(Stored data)
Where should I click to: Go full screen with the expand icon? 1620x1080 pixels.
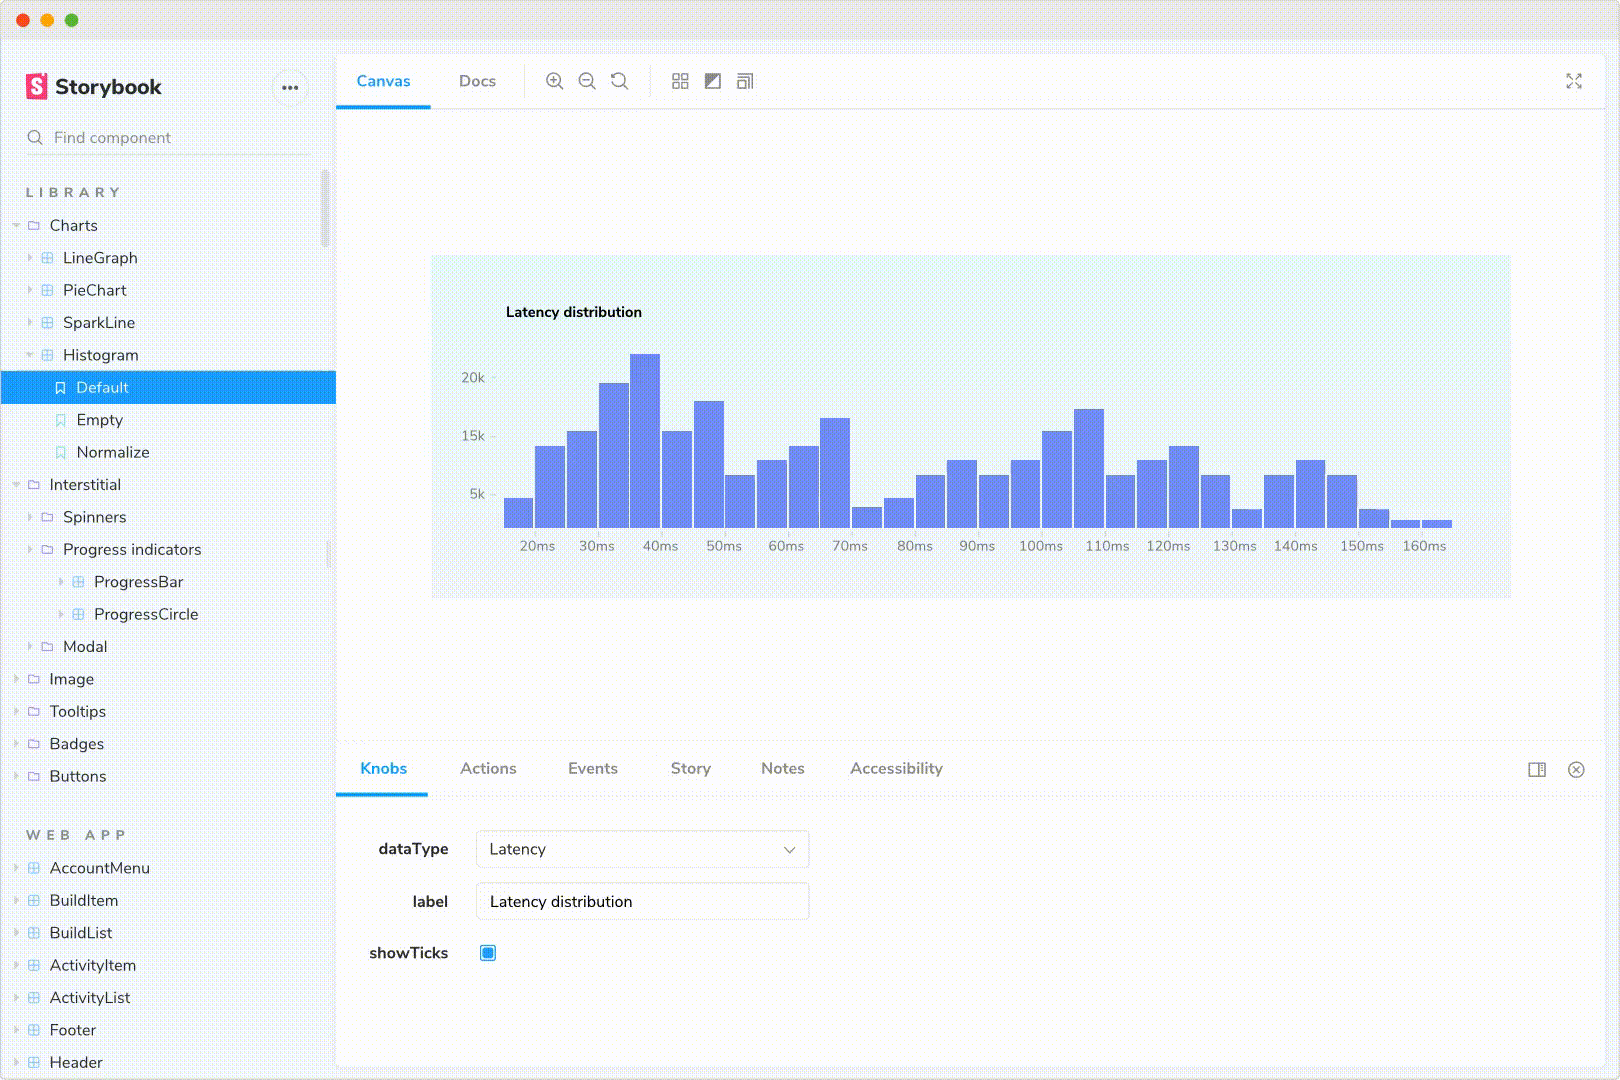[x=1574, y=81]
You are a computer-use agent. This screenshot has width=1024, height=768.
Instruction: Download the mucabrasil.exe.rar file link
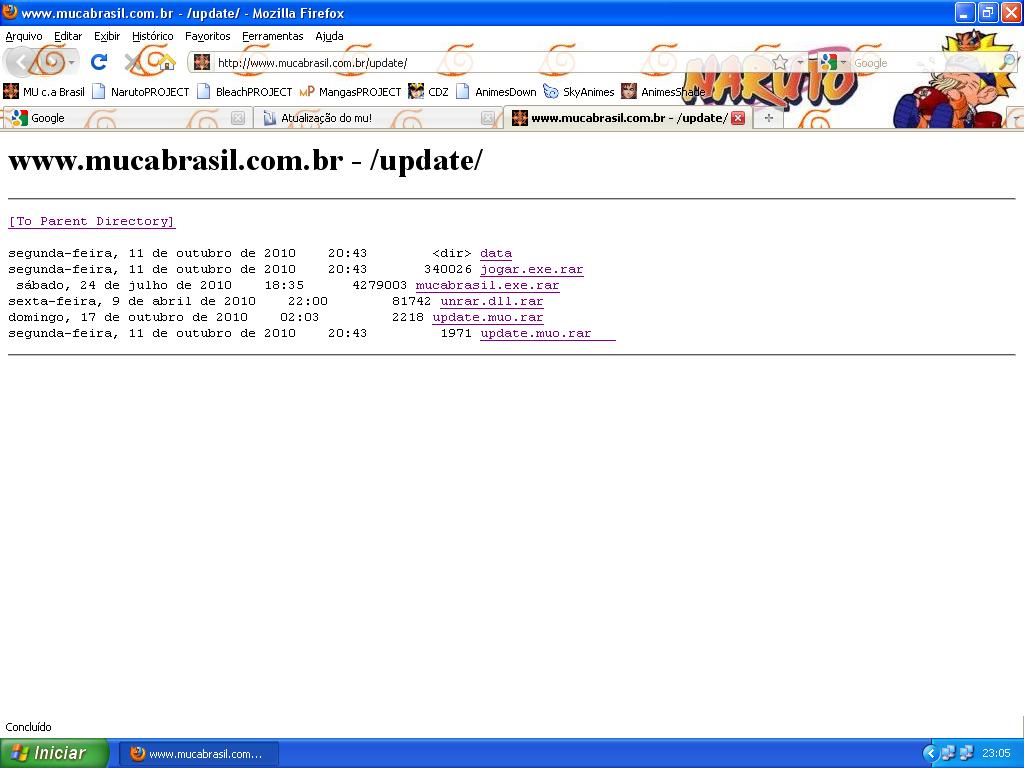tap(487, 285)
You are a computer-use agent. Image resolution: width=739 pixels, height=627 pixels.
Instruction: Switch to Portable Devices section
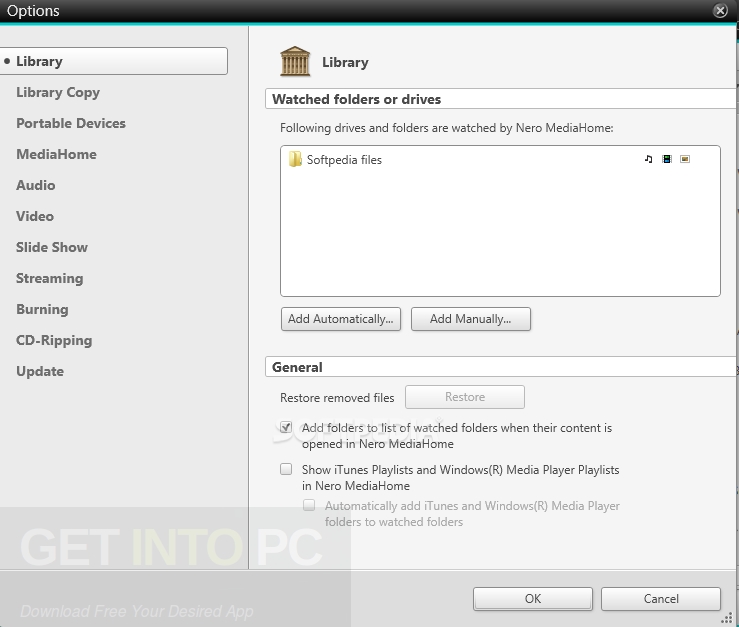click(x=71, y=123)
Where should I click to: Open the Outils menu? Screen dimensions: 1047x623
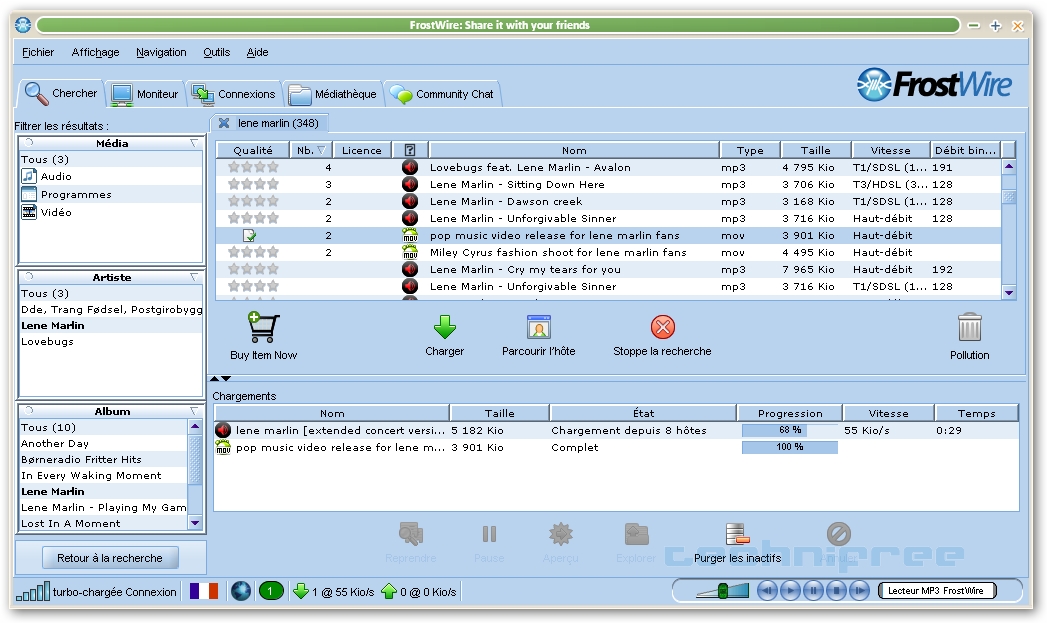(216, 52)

> [Exercise brief]
Leave the pictures out. Repeat every entry above exactly.

> [Exercise response]
Where should I click to: Go full screen with the expand icon? 1620x1080 pixels.
[x=1574, y=81]
You are a computer-use agent. This screenshot has width=1024, height=768.
Instruction: Download the mucabrasil.exe.rar file link
tap(487, 285)
You are a computer-use agent. Image resolution: width=739 pixels, height=627 pixels.
Instruction: Switch to Portable Devices section
click(x=71, y=123)
Where should I click to: Open the Outils menu? Screen dimensions: 1047x623
(216, 52)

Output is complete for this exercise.